What is the return on ₹2,000 SIP for 20 years?

At 12% annual returns, a ₹2,000/month SIP for 20 years gives a maturity corpus of ₹19,98,296. Your total investment is ₹4,80,000 and the wealth gain is ₹15,18,296.

How much will ₹2,000/month SIP give after 20 years at different rates?

At 8%: ₹11,85,894. At 10%: ₹15,31,394. At 12%: ₹19,98,296. At 15%: ₹30,31,910. Returns are not guaranteed — equity mutual funds can deliver higher or lower depending on market conditions.

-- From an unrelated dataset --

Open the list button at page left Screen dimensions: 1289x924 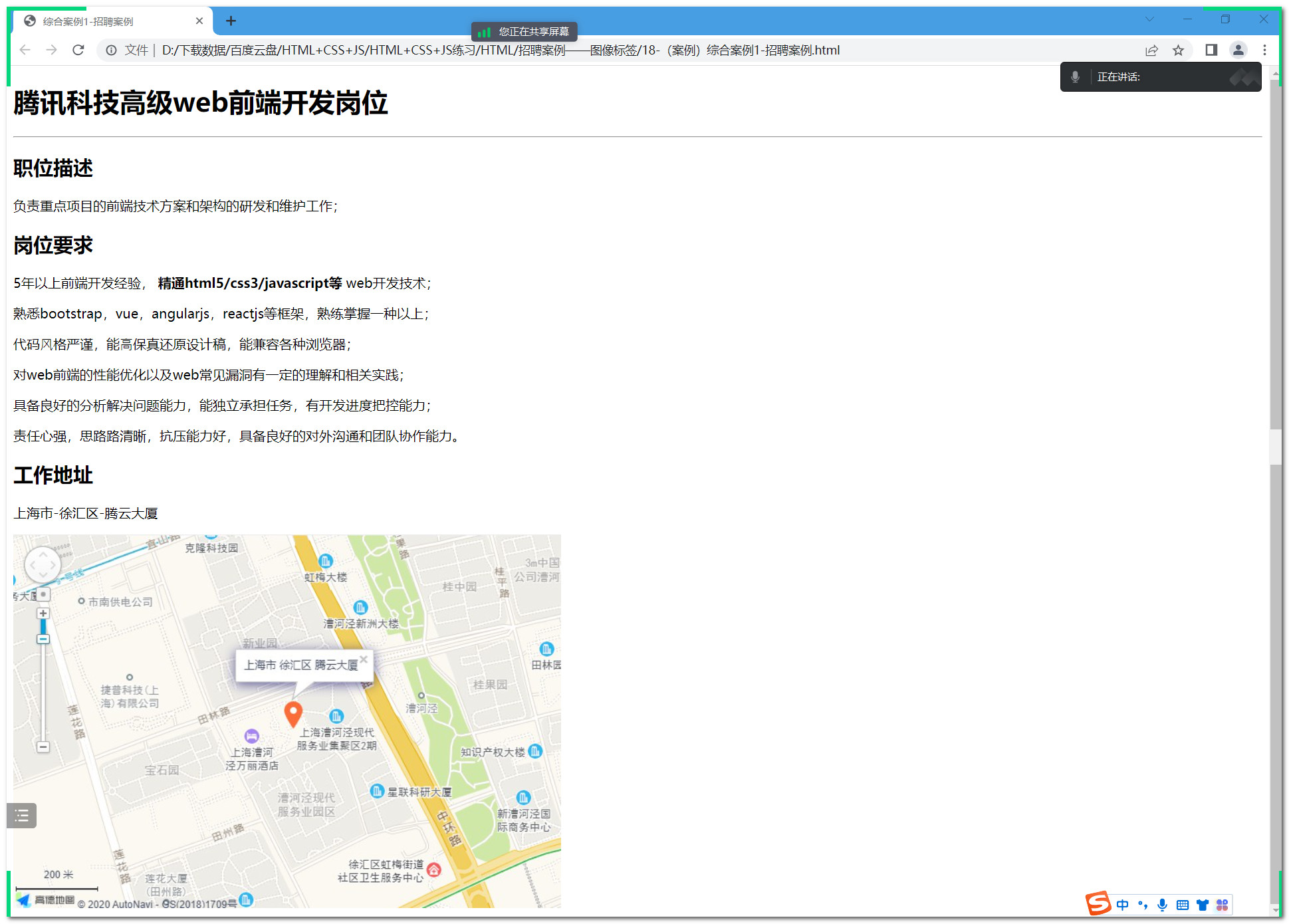21,815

Is a ₹2,000/month SIP tax-free?

SIP returns are subject to capital gains tax. For equity mutual funds held for more than 1 year, gains above ₹1 lakh/year are taxed at 12.5% (LTCG). ELSS SIPs have a 3-year lock-in but qualify for Section 80C deduction up to ₹1.5 lakh/year.

Should I continue SIP even when markets are down?

Yes — this is the entire benefit of SIP. When markets fall, your ₹2,000 buys more units at lower prices (rupee cost averaging). Stopping a SIP during a downturn defeats the purpose and locks in temporary losses.

What is the best fund for a ₹2,000/month SIP for 20 years?

For a 20-year horizon, a diversified equity mutual fund — large cap index fund (Nifty 50 or Sensex) combined with a mid cap fund — is a strong choice. For higher risk appetite, include a small cap fund component.